Arsenal are seen by some as exemplary in this area, using a strong grass roots base, they develop players from their teens in order to save buying expensive foreign imports in their prime. The intentions of Arsene Wenger are admirable, and after much tension the North Londoners have eventually sealed their place in Europe. That being said, the team have started the new season badly including a 2-0 loss at home to the big spending Liverpool. This season’s early performances and a look at the current and recent Premier League tables begs the question: do you have to spend big to be successful in the Premier League?
This story of sport monopolization however, is now having somewhat of a ‘trickle-down’ effect on the rest of the nation. Manchester City, Crawley Town and now Leicester City are all clubs that are seen as extravagant spenders in their respective leagues, almost going to gaudy lengths of spending at times. Chelsea, Manchester United and Liverpool are admittedly fellow big spenders of the English elite, but also have larger fanbases than Manchester City to back up their gradual expenditure.
When the Citizens’ Abu Dhabi takeover came about in 2008, the huge outgoings were met with expressions of disbelief. The club has consistently spent flamboyantly in each transfer window since the takeover, another reason some slate the club. Manchester City achieved a tenth placed finish in their debut season under Arab ownership, but in two years, have ascended into the Champions League, a piece of success that isn’t often attributed to luck alone. For a team that was in the then-named Division One a mere ten years ago, you can understand why some may call the club a business, as opposed to merely a sports venture.
No team can be happy hanging around in mediocrity. As a manager, you want lead your team to the heights of your realm, plausible or not. As an owner, you want to either see your team succeed along with your manager, or make as much money from your investment as possible. Either way, when you’re involved with a team, progression is the objective.
Aston Villa and Everton are two teams who have hovered around the top half of the Premier League table for the past fifteen years. Each team has had their spats of bigger transfers in this time. Everton having signed the likes of Marouane Fellaini and Yakubu while Villa have brought on board Darren Bent and Stewart Downing.

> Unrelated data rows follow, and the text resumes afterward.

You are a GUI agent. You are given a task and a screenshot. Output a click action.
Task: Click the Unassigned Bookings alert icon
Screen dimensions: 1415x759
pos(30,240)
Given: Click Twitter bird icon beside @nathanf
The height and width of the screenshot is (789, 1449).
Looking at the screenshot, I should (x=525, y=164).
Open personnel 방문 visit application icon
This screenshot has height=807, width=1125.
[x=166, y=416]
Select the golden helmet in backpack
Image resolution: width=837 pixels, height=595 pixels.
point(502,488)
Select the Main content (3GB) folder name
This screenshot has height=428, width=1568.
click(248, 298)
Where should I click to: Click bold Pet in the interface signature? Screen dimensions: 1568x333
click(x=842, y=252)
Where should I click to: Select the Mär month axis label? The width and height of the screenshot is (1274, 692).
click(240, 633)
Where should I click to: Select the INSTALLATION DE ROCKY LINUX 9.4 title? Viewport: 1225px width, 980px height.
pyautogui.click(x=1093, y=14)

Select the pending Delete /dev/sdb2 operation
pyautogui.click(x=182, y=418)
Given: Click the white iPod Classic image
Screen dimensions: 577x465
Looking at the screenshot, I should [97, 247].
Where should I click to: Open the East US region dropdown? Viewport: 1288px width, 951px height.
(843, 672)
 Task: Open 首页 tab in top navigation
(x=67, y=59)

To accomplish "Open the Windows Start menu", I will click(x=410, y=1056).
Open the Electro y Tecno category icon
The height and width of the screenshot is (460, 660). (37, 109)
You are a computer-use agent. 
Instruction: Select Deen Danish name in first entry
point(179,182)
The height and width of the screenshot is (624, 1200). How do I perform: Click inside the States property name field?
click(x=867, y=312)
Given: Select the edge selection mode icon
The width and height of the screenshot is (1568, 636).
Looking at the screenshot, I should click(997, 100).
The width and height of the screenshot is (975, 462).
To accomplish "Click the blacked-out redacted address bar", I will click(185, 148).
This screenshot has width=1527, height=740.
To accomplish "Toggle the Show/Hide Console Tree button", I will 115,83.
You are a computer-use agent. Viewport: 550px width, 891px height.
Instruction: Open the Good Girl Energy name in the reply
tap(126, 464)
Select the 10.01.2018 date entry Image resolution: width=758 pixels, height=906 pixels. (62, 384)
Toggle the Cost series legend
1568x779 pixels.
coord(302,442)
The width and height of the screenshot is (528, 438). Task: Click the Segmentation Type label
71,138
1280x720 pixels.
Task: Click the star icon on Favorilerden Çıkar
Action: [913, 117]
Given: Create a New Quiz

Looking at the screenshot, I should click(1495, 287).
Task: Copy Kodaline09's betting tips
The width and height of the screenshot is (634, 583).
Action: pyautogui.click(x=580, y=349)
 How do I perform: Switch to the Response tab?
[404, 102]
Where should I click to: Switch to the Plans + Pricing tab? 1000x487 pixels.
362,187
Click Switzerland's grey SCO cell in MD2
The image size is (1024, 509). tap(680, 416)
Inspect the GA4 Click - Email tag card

However, the difference between these transfer tendencies to the likes of Manchester City’s is that all four of the aforementioned transfers occurred in four different transfer windows. This shows us that, perhaps down to the capabilities of the owner, the clubs can only make a certain amount of big signings at a time. So, does this tell us that if a club of this standard is to break into success, they must emulate the spending habits of the Premier League pariahs?
Fulham, Bolton and Blackburn are three other teams that have been in the top flight for the last ten years. Until 2008, Manchester City were enjoying the same mid-table success as the trio but then unsurprisingly so, as soon as some money was injected, City began their steady assault on the title. It’s sad to think that this is the only way to crack the code and you almost don’t want to say it aloud, but football is becoming a business. Manchester City started a pattern of spending and massive bumper contracts that everyone else in their sights was forced to match, lest they be left behind.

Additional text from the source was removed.